> **DATA LINES**
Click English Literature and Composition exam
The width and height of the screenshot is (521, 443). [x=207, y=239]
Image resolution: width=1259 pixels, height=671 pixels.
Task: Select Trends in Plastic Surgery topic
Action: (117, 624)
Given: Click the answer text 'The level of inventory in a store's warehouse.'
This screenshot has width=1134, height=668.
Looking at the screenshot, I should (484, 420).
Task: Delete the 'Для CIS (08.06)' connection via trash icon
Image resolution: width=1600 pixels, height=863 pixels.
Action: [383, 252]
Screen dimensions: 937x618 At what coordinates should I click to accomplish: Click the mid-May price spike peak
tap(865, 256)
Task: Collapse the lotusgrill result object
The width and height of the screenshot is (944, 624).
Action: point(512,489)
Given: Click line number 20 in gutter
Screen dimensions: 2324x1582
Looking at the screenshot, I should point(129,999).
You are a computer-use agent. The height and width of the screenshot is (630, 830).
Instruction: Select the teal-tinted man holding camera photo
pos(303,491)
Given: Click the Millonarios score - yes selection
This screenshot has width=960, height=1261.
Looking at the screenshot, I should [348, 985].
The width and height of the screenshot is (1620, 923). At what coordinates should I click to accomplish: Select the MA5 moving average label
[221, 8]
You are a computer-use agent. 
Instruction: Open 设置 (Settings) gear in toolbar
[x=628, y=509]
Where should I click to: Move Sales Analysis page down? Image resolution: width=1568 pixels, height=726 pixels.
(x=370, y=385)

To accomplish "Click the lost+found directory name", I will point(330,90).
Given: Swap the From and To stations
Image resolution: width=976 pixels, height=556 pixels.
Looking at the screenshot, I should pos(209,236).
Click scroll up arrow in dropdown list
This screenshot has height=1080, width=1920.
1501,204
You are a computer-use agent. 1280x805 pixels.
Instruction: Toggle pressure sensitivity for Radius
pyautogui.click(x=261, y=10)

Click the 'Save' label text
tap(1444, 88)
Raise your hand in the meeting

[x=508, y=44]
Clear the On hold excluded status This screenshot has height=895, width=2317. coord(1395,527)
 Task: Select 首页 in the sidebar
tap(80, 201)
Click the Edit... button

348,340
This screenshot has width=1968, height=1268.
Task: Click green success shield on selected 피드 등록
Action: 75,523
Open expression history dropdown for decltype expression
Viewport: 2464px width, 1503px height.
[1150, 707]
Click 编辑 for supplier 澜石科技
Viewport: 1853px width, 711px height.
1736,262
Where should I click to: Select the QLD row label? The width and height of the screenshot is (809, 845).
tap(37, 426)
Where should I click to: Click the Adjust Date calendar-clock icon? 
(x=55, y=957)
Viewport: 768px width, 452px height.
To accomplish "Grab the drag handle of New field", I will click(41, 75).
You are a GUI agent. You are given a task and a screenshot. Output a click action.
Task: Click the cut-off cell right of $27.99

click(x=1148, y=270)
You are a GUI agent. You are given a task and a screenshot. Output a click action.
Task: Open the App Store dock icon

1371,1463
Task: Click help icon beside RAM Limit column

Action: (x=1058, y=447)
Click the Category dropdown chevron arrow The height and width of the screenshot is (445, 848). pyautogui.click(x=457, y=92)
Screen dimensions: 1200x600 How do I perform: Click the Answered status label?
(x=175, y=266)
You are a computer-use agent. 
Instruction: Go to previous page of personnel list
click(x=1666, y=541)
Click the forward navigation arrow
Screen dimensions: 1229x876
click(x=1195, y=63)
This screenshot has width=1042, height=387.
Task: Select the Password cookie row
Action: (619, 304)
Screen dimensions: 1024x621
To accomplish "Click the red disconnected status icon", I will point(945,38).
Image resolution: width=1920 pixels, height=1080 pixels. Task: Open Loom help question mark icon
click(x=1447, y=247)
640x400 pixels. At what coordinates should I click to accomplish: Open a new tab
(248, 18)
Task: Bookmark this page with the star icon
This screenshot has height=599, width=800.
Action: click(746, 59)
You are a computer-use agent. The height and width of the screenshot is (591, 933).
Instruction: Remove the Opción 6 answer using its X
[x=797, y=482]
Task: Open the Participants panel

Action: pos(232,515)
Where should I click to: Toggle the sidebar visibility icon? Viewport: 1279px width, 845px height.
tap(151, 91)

> **WHAT TO DO**
Reproduce all of the records above, swapping "computer-use agent" for "desktop assistant" wherever it occurs and leaving every other word untouched.

> **EXPECTED ANSWER**
Click English Literature and Composition exam
The width and height of the screenshot is (521, 443). [x=207, y=239]
Image resolution: width=1259 pixels, height=671 pixels.
Task: Select Trends in Plastic Surgery topic
Action: (117, 624)
Given: Click the answer text 'The level of inventory in a store's warehouse.'
This screenshot has width=1134, height=668.
Looking at the screenshot, I should (484, 420).
Task: Delete the 'Для CIS (08.06)' connection via trash icon
Image resolution: width=1600 pixels, height=863 pixels.
Action: [383, 252]
Screen dimensions: 937x618 At what coordinates should I click to accomplish: Click the mid-May price spike peak
tap(865, 256)
Task: Collapse the lotusgrill result object
The width and height of the screenshot is (944, 624).
Action: point(512,489)
Given: Click line number 20 in gutter
Screen dimensions: 2324x1582
Looking at the screenshot, I should point(129,999).
You are a desktop assistant. The height and width of the screenshot is (630, 830).
Instruction: Select the teal-tinted man holding camera photo
pos(303,491)
Given: Click the Millonarios score - yes selection
This screenshot has width=960, height=1261.
Looking at the screenshot, I should [348, 985].
The width and height of the screenshot is (1620, 923). At what coordinates should I click to accomplish: Select the MA5 moving average label
[221, 8]
You are a desktop assistant. 
Instruction: Open 设置 (Settings) gear in toolbar
[x=628, y=509]
Where should I click to: Move Sales Analysis page down? Image resolution: width=1568 pixels, height=726 pixels.
(x=370, y=385)

To accomplish "Click the lost+found directory name", I will point(330,90).
Given: Swap the From and To stations
Image resolution: width=976 pixels, height=556 pixels.
Looking at the screenshot, I should pos(209,236).
Click scroll up arrow in dropdown list
This screenshot has height=1080, width=1920.
1501,204
You are a desktop assistant. 1280x805 pixels.
Instruction: Toggle pressure sensitivity for Radius
pyautogui.click(x=261, y=10)

Click the 'Save' label text
tap(1444, 88)
Raise your hand in the meeting

[x=508, y=44]
Clear the On hold excluded status This screenshot has height=895, width=2317. coord(1395,527)
 Task: Select 首页 in the sidebar
tap(80, 201)
Click the Edit... button

348,340
This screenshot has width=1968, height=1268.
Task: Click green success shield on selected 피드 등록
Action: 75,523
Open expression history dropdown for decltype expression
Viewport: 2464px width, 1503px height.
[1150, 707]
Click 编辑 for supplier 澜石科技
Viewport: 1853px width, 711px height.
1736,262
Where should I click to: Select the QLD row label? The width and height of the screenshot is (809, 845).
tap(37, 426)
Where should I click to: Click the Adjust Date calendar-clock icon? 
(x=55, y=957)
Viewport: 768px width, 452px height.
To accomplish "Grab the drag handle of New field", I will click(41, 75).
You are a GUI agent. You are given a task and a screenshot. Output a click action.
Task: Click the cut-off cell right of $27.99

click(x=1148, y=270)
You are a GUI agent. You are given a task and a screenshot. Output a click action.
Task: Open the App Store dock icon

1371,1463
Task: Click help icon beside RAM Limit column

Action: (x=1058, y=447)
Click the Category dropdown chevron arrow The height and width of the screenshot is (445, 848). pyautogui.click(x=457, y=92)
Screen dimensions: 1200x600 How do I perform: Click the Answered status label?
(x=175, y=266)
You are a desktop assistant. 
Instruction: Go to previous page of personnel list
click(x=1666, y=541)
Click the forward navigation arrow
Screen dimensions: 1229x876
click(x=1195, y=63)
This screenshot has width=1042, height=387.
Task: Select the Password cookie row
Action: (619, 304)
Screen dimensions: 1024x621
To accomplish "Click the red disconnected status icon", I will point(945,38).
Image resolution: width=1920 pixels, height=1080 pixels. Task: Open Loom help question mark icon
click(x=1447, y=247)
640x400 pixels. At what coordinates should I click to accomplish: Open a new tab
(248, 18)
Task: Bookmark this page with the star icon
This screenshot has height=599, width=800.
Action: click(746, 59)
You are a desktop assistant. The height and width of the screenshot is (591, 933).
Instruction: Remove the Opción 6 answer using its X
[x=797, y=482]
Task: Open the Participants panel

Action: pos(232,515)
Where should I click to: Toggle the sidebar visibility icon? Viewport: 1279px width, 845px height.
tap(151, 91)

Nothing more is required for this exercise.